Cicero once said: “Live as brave men; and if fortune is adverse, front its blows with brave hearts.” From the beginning of humanity, bravery has been revered and thrust normal men into extraordinary situations. When this happens, society takes note by elevating the brave one to god like status. Regardless of the path taken, the person becomes idolized and worshiped. Normal Joe wants to be that person because life must be better once you step out of the crowd – right?

It has often fascinated me that in Ancient Rome, the gladiator was considered a celebrity – someone to admire for their survival instinct, ruthlessness, and showmanship. The ironic twist is that gladiators were mostly prisoners, forced to fight for their life for the sake of entertainment. Some who were lucky enough survived long enough to actually win their freedom. Countless others perished under the hot sun of a Roman afternoon, with the smell of blood in their nostrils and the sound of the mob in their ears. The elevation of such men (and even women), reveals quite a bit about Roman values. As in any age, that which is esteemed is that which attracts the attention of the mob. In Ancient Rome it was strength, bravery, adaptability, and at times, basic brutality.

To get to know any society, present or past, just look at its celebrities – those that were the most famous, the most wealthy, and the most revered. It is within the characteristics of these people that the heart of the society at large is revealed. In Ancient Greece, philosophers were admired for their great mental skill. Names like Socrates, Plato and Aristotle still survive because of their genius. Military prowess was valued in both Ancient Rome and Greece, as evidenced by names such as Alexander the Great and Julius Caesar – great men with great deeds that echo through time for thousands of years.

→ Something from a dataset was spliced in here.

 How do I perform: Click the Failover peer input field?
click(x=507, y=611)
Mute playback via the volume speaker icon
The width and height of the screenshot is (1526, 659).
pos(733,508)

What about American society today – what do we value? Who do we place upon the throne of celebrity and why? What does that say about us as a society? Will any of our “heroes” stand the test of time? And, why are everyday members of society starved for celebrity? Take a look at any newsstand tomorrow and you’ll see tabloid after tabloid recounted the salacious details of a celebrity life. Why are we drawn into this as a society? Is it wander lust – we basically escape into another person’s life and live vicariously? Is it the sign of the times – dark and gloomy predictions of economic catastrophe have driven us all into rose colored glasses with Paris Hilton as our savior?